リンクが迷い込んだ世界……それは、あと3日で終わる世界。
ジャンル | アクションアドベンチャー |
---|---|
機種 |
|
発売日 |
|
価格 |
|
販売元 | 任天堂 |
CERO |
|
概要
ゼルダの伝説シリーズの一つ。前作『時のオカリナ』のゲームシステムを使い、短期間で何かできないかというコンセプトで生み出された作品。2015年にはリメイク版がニンテンドー3DSで発売された。
前作と異なりCMやキャッチコピーなどでは怖さを前面に出しており、滅びや消滅といった「死」の要素が数多く織り込まれている。故にトラウマになりそうなホラー演出やショッキングなシーンも多く、黒い任天堂として名を轟かせた独特の雰囲気から今でも根強いファンは多い。
前作とシステムはほぼ同じだが、メインストーリーとは関係のない登場人物のサブイベントが数多く存在しており、タルミナに住む人々の様々な人間模様が見て取れる。なお、ストーリー的には「ハイラルの異世界」であるため、前作の登場人物のそっくりさんが多い。
3日後に滅びる運命の中で、月の落下を信じない者、可能性に賭けて避難する者、すべてを諦めた者、死にたくないと怯える者……とそれぞれの生き様が描かれ、特に今作では「時間」が重要な役割を持ち、日にちやサブイベントをクリアしているかどうかにもよって細かく変動するなど、作り込みの細かさが高く評価されている。
また『時のオカリナ』の高難易度版という立ち位置のため、ダンジョンは少ないがその分全体的な難易度が高くなっており、前作を経験していないと行き詰まる場面が多い。
開発段階では3日間ではなく1週間だった。
ストーリー
ゼルダと共にガノンドロフの野望を未然に防ぐことでハイラルを救ったリンクは、ゼルダに時のオカリナを持ってハイラルから逃げるように告げられ、旅の終わりで別れた大切な友を探す新たな旅に出た。
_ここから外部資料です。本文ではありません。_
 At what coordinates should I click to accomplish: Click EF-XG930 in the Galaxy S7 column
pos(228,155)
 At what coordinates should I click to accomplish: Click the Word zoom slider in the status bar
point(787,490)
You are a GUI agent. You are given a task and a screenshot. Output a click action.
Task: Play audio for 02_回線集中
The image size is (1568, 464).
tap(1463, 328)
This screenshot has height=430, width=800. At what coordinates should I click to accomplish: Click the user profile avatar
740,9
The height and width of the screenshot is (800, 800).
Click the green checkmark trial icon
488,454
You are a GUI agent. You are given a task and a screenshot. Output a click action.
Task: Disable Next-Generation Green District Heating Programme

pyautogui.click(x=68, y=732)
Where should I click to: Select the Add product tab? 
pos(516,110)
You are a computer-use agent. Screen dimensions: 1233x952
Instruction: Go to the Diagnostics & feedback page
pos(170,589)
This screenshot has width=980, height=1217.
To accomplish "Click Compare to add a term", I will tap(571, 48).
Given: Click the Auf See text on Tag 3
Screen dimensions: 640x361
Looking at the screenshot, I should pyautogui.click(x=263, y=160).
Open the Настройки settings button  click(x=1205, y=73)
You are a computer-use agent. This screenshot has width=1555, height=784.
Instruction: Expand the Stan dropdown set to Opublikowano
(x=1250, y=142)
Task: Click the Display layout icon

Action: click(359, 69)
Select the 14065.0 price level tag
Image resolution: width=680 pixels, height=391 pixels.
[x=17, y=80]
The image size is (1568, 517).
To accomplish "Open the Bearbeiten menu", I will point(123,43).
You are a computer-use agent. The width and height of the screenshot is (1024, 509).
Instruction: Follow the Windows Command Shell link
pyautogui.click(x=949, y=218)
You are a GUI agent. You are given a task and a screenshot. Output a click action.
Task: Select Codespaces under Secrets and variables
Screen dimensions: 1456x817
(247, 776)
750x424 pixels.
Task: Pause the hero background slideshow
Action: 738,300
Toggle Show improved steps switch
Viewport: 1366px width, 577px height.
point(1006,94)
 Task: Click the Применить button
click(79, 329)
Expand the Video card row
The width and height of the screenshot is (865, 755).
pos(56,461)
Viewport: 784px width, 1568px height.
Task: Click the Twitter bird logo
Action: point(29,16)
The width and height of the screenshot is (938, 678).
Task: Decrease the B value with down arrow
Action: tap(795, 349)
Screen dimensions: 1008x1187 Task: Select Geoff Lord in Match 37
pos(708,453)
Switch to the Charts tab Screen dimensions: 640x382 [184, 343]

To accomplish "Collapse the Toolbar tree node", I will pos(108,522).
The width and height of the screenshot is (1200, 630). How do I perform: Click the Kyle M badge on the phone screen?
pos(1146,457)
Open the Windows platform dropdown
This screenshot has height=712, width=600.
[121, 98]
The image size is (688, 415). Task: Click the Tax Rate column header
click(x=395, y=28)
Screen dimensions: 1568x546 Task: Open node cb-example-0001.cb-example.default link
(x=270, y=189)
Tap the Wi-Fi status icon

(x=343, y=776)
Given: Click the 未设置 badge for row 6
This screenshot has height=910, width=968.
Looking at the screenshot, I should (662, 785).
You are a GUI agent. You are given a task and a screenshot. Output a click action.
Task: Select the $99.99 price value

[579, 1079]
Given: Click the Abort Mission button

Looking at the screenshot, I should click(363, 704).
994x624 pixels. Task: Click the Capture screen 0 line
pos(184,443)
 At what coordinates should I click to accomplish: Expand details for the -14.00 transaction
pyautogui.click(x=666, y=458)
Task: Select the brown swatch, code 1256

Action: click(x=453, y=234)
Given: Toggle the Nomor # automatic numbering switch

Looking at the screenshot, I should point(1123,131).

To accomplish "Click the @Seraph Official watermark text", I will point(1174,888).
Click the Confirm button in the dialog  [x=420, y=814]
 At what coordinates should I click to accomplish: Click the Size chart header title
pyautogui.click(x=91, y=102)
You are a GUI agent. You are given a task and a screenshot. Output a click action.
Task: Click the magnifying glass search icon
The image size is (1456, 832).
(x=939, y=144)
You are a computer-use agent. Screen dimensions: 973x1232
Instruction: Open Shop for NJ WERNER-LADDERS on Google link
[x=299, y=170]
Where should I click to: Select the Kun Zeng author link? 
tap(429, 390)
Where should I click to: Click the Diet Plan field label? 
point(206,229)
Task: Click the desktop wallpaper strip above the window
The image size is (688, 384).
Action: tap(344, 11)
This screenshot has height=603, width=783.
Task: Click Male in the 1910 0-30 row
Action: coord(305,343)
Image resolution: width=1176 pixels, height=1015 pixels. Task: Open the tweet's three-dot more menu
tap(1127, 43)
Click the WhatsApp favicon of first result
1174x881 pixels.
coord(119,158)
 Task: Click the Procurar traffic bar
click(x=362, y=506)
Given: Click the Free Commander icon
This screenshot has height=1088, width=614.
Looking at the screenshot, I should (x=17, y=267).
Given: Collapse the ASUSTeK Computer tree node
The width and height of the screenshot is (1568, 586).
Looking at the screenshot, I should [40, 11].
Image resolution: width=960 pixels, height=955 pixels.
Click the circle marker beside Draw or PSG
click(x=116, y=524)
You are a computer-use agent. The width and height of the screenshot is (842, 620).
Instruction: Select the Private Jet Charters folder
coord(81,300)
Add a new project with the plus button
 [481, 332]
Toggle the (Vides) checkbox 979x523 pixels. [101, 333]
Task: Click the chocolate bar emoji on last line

その旅の途中、森の中で奇妙な仮面をかぶったスタルキッドに時のオカリナと愛馬エポナを奪われてしまい、自身もスタルキッドの魔法でデクナッツの姿へと変えられてしまう。
その後、成り行きで同行する事になった妖精チャットと共にスタルキッドを追いかけた先にあった時計塔でお面屋と出会う。お面屋はリンクに元の姿に戻る方法を教える代わりに、スタルキッドに盗まれた「ムジュラの仮面」を奪回して欲しいと依頼をする。
時計塔を出ると、そこはあと3日で空の月が落ち、すべてが終わる異世界「タルミナ」だった。
キャラクター
『時のオカリナ』で登場した人物と瓜二つの容姿をもつ人物が数多く登場するが、ほとんどは全くの別人で、ハイラルとは異なる世界である事が窺える。
主要キャラクター
前作・本作の主人公。ハイラルを離れ、新たな旅に出ていた最中にタルミナへと迷い込んでしまい、3日後に迫る月の落下を防ぐため再び奔走することとなる。
リンクから時のオカリナを、お面屋からムジュラの仮面を盗んだ小鬼。タルミナの中心街・クロックタウン上空に不気味な月を作り出し、タルミナの各地方に災害をもたらした。
とあるシーンから、前作にも登場した人物であることが窺える。
今作の相棒である妖精。序盤でスタルキッドや弟妖精のトレイルと離れ離れになってしまい、仕方なくリンクと共に行動することになる。
前作のナビィと比べると口が悪く強気な性格。リメイク版では若干マイルドな口調になり、追加要素のアラーム機能も相まってどちらかといえば母親のような雰囲気が濃くなった。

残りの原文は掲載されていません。